The first sentence of the "Introduction" says that Precision Quantitative Diagnostic Phenotypes will help elucidate mechanisms of treatment effect as in clinical trials. Here's how. Suppose that one has need to investigate a drug as a potential GnRH agonist or antagonist. Do so by investigating the effects of the drug on results such as those shown in Figure 5.
Simple Brain Demonstration: Figure 2 is an extension of borrowed Figure 6 both in scope (from brain to full person) and in terms of the capabilities of tools used to investigate functional connectivity.
Figure 6. Functional Connectivity as Illustrated for the Human Brain Project
SIMA is being introduced as a new tool to quantify and elucidate functional connectivity as illustrated by both Figures 2 and 6. SIMA and other tools such as correlation coefficients do need to be investigated and evaluated in terms of capabilities such as those described for Figure 5. SIMA has important additional capabilities that remain to be presented.
Functional brain imaging can provide multivariate time series for thousands or hundreds of thousands of small brain regions or voxels (action nodes).
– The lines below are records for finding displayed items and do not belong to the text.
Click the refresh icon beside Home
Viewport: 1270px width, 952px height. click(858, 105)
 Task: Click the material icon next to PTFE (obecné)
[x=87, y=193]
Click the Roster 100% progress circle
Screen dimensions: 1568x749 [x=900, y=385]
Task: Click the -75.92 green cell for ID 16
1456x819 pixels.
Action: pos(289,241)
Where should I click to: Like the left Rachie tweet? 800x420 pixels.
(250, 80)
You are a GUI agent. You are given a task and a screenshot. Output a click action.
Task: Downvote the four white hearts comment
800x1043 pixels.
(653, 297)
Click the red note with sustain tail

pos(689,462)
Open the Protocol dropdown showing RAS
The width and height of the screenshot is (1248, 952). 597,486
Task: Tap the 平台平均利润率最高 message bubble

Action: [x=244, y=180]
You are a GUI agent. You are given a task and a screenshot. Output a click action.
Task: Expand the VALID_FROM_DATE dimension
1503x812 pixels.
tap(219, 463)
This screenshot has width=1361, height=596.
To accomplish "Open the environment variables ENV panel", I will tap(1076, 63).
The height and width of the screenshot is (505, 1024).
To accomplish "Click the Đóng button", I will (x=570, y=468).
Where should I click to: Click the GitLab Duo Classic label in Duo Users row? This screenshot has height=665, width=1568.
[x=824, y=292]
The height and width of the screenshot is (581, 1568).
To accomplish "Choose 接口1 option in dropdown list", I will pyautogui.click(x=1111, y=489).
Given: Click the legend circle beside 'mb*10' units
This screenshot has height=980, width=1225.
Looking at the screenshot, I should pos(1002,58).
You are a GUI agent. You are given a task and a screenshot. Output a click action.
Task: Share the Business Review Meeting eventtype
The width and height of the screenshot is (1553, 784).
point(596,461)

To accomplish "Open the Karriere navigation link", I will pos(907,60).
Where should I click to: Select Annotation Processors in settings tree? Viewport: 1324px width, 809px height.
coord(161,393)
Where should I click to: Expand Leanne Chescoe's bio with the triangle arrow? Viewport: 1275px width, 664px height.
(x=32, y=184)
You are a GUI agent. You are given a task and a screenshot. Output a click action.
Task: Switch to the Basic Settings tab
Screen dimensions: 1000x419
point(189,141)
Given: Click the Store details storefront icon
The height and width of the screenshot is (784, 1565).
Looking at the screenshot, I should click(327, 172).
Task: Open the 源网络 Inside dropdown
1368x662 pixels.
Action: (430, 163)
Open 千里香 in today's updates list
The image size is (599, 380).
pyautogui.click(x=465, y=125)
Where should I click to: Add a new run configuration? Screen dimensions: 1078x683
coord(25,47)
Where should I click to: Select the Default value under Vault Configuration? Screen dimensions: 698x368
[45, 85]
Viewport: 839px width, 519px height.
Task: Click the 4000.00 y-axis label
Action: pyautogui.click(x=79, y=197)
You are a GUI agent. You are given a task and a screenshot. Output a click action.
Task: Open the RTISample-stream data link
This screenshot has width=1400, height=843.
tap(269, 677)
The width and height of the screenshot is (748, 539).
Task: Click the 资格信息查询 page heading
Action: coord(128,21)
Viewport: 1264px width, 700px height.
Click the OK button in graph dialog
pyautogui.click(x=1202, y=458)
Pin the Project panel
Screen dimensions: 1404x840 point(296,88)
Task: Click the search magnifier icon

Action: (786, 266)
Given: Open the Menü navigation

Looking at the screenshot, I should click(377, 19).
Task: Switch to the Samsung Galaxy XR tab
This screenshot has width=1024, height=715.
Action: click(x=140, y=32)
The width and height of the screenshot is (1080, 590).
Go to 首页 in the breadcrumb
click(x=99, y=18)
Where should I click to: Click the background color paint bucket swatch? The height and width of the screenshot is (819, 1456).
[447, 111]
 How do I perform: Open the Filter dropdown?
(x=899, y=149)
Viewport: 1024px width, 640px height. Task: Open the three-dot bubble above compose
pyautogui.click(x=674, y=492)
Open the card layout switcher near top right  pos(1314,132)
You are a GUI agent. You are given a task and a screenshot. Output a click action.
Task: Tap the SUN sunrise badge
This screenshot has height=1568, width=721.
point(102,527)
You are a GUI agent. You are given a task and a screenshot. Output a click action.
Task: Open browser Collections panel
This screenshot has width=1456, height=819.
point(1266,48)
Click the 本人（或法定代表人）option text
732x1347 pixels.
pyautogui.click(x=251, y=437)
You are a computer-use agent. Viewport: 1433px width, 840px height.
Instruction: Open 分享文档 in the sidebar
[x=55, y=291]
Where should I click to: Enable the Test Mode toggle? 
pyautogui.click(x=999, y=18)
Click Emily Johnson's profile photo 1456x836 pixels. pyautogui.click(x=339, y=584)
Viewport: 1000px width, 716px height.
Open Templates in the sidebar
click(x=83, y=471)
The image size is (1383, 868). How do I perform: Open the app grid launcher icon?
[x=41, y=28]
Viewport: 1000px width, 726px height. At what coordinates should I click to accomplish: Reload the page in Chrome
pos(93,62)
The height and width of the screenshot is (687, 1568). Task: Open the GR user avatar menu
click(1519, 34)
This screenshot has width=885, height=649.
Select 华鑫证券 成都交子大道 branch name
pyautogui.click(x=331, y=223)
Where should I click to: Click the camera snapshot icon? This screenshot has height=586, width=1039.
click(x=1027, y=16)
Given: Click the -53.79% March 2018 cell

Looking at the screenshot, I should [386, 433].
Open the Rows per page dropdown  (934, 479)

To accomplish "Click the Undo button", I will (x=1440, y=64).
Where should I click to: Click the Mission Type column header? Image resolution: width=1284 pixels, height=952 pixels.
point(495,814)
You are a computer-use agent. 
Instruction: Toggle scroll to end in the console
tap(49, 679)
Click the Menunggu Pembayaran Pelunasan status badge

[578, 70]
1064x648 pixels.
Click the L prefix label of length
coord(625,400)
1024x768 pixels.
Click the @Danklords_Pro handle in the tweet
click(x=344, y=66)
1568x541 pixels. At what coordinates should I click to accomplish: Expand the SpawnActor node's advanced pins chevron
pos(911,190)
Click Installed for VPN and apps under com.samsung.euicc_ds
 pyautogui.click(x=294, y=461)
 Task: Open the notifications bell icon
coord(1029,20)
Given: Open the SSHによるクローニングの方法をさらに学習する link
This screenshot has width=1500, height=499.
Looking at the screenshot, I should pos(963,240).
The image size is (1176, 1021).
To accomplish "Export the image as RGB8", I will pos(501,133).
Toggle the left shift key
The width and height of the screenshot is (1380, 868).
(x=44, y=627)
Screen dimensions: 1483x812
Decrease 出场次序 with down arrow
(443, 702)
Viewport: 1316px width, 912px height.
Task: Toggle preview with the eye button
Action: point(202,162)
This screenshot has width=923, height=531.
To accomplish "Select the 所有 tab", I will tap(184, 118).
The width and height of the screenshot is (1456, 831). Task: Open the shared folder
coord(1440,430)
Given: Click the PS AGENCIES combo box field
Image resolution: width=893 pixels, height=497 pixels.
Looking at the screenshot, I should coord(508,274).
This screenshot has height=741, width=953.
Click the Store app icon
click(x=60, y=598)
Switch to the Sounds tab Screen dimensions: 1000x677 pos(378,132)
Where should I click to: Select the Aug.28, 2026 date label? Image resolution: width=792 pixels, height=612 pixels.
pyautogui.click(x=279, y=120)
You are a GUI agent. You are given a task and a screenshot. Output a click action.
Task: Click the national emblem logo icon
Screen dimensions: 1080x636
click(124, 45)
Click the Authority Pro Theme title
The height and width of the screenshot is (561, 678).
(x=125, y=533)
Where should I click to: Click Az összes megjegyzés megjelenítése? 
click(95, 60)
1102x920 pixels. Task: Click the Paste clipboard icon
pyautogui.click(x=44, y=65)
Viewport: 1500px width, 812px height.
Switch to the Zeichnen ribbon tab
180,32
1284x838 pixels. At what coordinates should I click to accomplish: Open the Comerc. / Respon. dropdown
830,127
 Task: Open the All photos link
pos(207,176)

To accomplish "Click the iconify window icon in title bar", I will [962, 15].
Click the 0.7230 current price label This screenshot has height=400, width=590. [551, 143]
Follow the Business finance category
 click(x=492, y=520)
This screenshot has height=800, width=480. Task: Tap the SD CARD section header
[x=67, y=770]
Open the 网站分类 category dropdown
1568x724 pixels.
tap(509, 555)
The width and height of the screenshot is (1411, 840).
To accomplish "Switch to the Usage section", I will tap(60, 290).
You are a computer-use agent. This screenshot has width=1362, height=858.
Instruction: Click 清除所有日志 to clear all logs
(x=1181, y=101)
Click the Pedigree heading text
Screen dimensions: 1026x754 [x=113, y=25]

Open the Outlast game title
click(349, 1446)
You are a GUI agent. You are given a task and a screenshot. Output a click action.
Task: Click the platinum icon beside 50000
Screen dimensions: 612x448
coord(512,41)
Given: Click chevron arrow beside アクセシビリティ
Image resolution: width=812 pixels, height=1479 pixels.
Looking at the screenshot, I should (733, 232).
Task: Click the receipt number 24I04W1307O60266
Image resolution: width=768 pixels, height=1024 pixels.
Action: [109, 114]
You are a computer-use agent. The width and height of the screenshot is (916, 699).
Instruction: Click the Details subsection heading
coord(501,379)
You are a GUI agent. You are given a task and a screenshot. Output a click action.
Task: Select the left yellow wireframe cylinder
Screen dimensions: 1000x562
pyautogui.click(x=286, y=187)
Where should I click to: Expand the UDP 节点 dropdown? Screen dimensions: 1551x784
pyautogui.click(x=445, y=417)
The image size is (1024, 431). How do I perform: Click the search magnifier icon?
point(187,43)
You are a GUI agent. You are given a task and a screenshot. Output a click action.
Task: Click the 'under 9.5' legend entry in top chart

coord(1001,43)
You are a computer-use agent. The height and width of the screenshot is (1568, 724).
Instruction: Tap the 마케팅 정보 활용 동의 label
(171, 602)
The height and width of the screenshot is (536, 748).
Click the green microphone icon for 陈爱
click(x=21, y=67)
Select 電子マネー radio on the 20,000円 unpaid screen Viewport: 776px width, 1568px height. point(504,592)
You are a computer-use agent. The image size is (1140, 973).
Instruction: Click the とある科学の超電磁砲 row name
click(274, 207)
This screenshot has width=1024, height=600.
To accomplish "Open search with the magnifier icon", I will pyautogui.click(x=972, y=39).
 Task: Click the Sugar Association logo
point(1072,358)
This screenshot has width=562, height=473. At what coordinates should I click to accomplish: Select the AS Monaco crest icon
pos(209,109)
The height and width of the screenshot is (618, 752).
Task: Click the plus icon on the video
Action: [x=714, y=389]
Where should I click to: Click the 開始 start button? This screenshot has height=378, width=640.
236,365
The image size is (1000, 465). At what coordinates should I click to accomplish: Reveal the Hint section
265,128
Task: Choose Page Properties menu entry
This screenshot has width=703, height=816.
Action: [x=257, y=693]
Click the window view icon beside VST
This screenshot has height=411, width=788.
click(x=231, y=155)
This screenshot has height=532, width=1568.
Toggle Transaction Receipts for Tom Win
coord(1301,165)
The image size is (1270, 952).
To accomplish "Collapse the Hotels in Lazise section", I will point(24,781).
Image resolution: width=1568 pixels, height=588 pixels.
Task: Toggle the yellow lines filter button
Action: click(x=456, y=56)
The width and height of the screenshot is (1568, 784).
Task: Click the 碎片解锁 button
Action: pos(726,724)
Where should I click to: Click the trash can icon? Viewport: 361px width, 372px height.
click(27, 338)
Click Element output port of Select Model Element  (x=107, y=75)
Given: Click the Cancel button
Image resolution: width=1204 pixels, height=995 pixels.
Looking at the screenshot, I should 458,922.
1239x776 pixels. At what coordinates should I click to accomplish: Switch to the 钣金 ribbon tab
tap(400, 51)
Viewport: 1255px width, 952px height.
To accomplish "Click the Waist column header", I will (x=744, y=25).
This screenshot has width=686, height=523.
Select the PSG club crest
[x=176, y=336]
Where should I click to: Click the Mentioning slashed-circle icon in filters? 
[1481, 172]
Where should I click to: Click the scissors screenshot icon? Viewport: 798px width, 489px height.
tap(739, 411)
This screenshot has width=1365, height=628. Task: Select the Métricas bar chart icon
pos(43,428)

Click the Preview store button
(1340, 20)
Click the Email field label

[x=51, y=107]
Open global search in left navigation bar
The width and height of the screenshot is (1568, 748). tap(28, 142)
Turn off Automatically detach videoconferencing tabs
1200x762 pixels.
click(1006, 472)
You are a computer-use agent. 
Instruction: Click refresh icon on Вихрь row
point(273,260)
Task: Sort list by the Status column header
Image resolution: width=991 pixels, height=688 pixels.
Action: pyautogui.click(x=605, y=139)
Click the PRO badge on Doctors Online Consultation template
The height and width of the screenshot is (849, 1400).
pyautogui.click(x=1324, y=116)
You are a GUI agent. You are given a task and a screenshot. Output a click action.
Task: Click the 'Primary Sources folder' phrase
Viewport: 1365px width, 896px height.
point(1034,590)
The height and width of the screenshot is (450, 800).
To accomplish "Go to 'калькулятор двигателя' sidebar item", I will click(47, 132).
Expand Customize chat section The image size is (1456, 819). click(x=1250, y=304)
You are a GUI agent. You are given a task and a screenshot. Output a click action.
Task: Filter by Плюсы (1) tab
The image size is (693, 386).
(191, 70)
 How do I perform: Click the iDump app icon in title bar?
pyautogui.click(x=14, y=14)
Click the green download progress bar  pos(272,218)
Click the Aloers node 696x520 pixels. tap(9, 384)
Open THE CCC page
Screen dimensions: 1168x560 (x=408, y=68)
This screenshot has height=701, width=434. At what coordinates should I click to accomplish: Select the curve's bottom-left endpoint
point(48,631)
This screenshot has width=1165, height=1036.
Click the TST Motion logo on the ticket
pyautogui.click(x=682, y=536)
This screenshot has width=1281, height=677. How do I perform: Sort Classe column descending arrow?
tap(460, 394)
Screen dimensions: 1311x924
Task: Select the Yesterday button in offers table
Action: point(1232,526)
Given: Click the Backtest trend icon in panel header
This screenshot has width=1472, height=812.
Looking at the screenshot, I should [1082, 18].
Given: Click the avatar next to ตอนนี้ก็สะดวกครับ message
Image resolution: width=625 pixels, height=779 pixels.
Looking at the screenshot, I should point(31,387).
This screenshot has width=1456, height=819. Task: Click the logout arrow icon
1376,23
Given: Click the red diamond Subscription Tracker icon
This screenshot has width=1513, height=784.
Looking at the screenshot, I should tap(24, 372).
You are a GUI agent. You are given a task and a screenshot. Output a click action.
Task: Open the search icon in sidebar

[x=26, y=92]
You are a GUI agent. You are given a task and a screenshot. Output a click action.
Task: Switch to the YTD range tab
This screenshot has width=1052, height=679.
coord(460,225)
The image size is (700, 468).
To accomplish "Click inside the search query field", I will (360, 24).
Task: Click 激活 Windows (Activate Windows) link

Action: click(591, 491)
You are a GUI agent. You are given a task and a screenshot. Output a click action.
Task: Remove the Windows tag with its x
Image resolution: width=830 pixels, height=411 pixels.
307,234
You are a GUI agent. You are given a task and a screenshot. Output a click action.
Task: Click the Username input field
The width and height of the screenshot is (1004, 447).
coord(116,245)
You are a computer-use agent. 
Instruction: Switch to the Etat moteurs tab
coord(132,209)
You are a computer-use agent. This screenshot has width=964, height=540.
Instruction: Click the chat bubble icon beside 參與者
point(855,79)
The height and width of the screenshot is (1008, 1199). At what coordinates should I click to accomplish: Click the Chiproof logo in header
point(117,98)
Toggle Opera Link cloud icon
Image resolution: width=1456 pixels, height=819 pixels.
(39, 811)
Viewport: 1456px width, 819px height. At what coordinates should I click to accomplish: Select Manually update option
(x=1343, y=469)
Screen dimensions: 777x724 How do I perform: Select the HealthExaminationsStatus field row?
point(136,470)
Blood oxygen level dependent functional Magnetic Resonance Imaging (fMRI) often provides data with a temporal resolution of about 2 seconds. Figure 7 shows such data for seven brain regions.
Figure 7. Functional Brain Imaging Data for Seven Action Nodes.
Figure 8 shows the highest level summary of IoT scores that result from applying SIMA to the data in Figure 7. Brain experts are invited to consider these results. Use SIMA to drill down into these summary results as described for Figure 5 about the two hormones.
Figure 8. Summary Functional Connectivity Scores for Seven Brain Regions
Consider the table in Figure 8 to be a small portion of an Action Coordination Profile for one person's brain. This illustrates how to compute Precision Quantitative Diagnostic Phenotypes as an alternative classical taxonomies such as DSM. Investigate mechanisms of treatment effect by quantifying how drugs affect such profiles.
In summary, SIMA deserves to be investigated as a powerful new tool to help advance precision medicine.